According to a recent article in The Financial Post Albertans have racked up 26% more debt than other Canadians in the last 6 years. Until recently, Mike and Andrea Mathieu, a fortysomething couple who live in Calgary with their two daughters, used to be a part of this alarming statistic.
When Mike lost his job, the family struggled to make payments on their car and home and started relying heavily on their credit cards. Although Mike worked odd jobs to make ends meet, by the time he found a new full time job the family had racked up a significant amount of debt. But how did Mike and Andrea pay down their debt on a single income and still manage to live comfortably?
Making a Few Sacrifices
In order to get their family out of debt, Mike and Andrea decided to divide their acreage into four parcels and build new houses on each property.
“We moved onto our acreage nine years ago.

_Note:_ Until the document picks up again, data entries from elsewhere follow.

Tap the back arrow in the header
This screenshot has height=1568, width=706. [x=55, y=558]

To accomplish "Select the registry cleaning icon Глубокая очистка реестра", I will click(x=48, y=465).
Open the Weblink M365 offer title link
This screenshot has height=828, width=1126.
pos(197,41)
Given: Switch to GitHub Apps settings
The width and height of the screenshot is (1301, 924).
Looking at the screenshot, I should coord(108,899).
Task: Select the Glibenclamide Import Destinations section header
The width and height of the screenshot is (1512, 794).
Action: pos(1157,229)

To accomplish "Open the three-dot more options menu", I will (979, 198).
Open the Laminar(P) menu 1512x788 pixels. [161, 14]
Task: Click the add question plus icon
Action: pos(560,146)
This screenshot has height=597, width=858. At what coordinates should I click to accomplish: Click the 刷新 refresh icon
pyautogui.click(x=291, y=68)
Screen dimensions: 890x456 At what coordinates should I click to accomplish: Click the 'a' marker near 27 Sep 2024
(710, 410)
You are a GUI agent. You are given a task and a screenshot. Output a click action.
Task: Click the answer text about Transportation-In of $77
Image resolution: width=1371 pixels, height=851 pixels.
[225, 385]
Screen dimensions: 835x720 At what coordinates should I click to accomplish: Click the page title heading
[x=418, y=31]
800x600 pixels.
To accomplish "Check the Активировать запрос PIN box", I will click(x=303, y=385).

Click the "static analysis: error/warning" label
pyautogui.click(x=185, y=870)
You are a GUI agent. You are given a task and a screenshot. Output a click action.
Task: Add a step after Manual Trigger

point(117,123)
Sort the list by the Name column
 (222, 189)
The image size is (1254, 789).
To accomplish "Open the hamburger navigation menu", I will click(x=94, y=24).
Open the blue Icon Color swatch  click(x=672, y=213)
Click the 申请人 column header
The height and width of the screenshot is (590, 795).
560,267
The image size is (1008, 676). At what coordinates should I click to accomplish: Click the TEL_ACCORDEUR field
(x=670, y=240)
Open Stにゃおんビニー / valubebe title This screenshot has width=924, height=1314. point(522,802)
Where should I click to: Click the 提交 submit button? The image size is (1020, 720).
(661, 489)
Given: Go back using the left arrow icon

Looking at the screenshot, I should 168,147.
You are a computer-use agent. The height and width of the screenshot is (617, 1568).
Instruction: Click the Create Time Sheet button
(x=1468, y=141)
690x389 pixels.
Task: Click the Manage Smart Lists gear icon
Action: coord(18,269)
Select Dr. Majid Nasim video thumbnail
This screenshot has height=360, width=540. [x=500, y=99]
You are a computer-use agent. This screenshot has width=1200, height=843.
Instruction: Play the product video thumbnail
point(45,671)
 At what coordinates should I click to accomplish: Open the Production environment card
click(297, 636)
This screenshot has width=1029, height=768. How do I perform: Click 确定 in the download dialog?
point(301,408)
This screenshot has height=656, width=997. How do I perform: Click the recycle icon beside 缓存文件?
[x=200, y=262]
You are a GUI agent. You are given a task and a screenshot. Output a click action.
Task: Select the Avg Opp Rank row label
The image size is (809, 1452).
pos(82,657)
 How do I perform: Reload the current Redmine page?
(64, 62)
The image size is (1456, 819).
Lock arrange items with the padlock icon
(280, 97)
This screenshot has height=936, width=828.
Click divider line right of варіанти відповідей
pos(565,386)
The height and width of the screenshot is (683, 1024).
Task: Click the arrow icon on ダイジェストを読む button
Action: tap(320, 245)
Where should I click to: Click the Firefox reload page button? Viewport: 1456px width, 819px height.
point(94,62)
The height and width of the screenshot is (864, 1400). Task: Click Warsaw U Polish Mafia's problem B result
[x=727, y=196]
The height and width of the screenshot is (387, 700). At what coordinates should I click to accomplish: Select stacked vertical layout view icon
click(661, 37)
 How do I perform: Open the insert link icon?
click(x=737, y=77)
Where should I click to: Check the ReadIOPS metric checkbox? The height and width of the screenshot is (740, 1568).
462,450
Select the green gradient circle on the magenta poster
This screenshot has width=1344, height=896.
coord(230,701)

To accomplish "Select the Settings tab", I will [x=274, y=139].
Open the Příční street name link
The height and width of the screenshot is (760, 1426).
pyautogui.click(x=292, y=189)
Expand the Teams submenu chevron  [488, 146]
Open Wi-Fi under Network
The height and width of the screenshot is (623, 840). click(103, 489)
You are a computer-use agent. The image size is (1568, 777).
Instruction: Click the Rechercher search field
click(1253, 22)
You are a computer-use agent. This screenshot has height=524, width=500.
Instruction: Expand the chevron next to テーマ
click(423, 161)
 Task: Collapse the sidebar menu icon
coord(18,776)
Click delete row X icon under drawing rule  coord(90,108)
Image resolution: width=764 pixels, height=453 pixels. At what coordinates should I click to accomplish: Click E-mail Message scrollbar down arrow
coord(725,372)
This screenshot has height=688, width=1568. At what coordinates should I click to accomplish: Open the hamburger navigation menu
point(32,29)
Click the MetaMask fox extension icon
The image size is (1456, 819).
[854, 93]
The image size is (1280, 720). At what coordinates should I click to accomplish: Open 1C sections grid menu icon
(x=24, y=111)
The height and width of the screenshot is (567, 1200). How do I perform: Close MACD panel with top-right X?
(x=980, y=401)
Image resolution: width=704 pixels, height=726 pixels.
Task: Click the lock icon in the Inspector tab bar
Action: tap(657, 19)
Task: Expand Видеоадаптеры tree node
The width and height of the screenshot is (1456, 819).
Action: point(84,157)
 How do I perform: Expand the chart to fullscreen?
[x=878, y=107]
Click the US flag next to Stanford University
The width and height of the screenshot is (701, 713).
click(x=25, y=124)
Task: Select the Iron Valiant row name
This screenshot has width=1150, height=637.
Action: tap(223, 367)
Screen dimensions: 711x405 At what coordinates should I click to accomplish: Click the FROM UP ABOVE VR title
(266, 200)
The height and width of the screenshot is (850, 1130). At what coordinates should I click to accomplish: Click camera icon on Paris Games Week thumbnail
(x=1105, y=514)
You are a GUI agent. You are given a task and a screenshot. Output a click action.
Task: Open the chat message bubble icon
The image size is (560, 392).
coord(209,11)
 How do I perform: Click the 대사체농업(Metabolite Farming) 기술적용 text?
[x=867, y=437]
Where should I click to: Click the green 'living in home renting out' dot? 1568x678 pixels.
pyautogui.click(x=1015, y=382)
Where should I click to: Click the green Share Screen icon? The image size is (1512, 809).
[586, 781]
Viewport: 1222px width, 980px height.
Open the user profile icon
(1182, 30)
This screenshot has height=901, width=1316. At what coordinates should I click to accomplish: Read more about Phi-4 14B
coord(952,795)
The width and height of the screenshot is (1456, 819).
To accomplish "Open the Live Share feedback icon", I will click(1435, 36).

In that time, we subdivided our land into four lots, moved houses onto each property and sold off a couple of them, so that helped us out a lot,” Mike explains. “Our property was the last to get finished properly, so for four years we dumped what money we had into the others until they sold. It was a small sacrifice that paid off for us in a big way.”
Although this plan helped Mike and Andrea’s cashflow problem, they knew they had to change their financial habits if they wanted to avoid falling into debt again.
Staying Afloat With a Loss of Income
Mike admitted that in the past when he and Andrea would make major purchases they never planned for the possibility of a loss of income. Now they say they are careful about keeping their debt low and saving for those rainy days.
Some other steps Mike and Andrea took once they were debt-free involved creating a budget, rebuilding their credit and taking advantage of “income splitting” on their tax return.
“Andrea stays at home, so we utilize things like income splitting to save on income taxes each year.”
Income splitting is a tax-planning technique designed to shift income from a taxpayer paying a high rate of tax to another taxpayer within the family paying tax at a lower rate. That means, for example, that in a family with a stay-at-home spouse or someone working part-time, the partner with the larger income can assign up to $50,000 of income to the lower earner for tax purposes. This is part of the new Family Tax Cut which is retroactive to the 2014 tax year – any family with children is eligible for it.
I Get By With a Little Help from Financial Bloggers
Being educated on how to save and manage money effectively is something Mike hopes will become an important topic in school curriculums. “Our school system doesn't teach personal finance management which is a shame because it's one of the most important life lessons to learn.”
Mike stays informed by keeping up with finance blogs online. “I found an excellent financial blog that I've been reading for three years now, greaterfool.ca, which really changed my way of thinking about personal finance,” he explains.
Greaterfool.ca is owned and written by Garth Turner, who is also a best-selling Canadian author of 14 books on economic trends, real estate, the financial crisis, personal finance strategies, taxation, and politics.
Insurance is another area to look at in your budget. An insurance premium is the amount of money charged by a company for active coverage. The sum a person pays in premiums is determined by several factors, such as age, health, and the area a person lives in.
“Whether it’s auto insurance or home insurance, you can save big each year by getting the best premium. These larger savings can benefit you for years to come,” Tom Drake, a Financial Analyst and writer for CanadianFinanceBlog.com, explains. An insurance broker like First Foundation can help you find both a good premium and the right insurance products for your family. On a cautionary note, cheaper isn’t always better – you want to make sure you have the right coverage before trying to save a buck.
And don’t forget the little things, Tom Drake explains. “Look for discount codes whenever you can. Before you buy something online, search for a promo code. It’s possible to find online discount codes for almost any website. There are also sites that make it easy for you to print out coupons, and apps that allow you to store coupons on your phone. It only takes a few seconds to look for a discount code or coupon, and when you make it a habit, the savings can really add up”.
Final Piece of Wisdom
“Live within your means,” Mike says. Essentially, that means living off of cash and paying off credit each month. While this may seem like very simple advice, actually carrying it out in practice is much harder. It can only be done with solid financial and personal discipline, changing spending behaviours to match your budget, and making sacrifices where you can to ensure that you stick to your goals.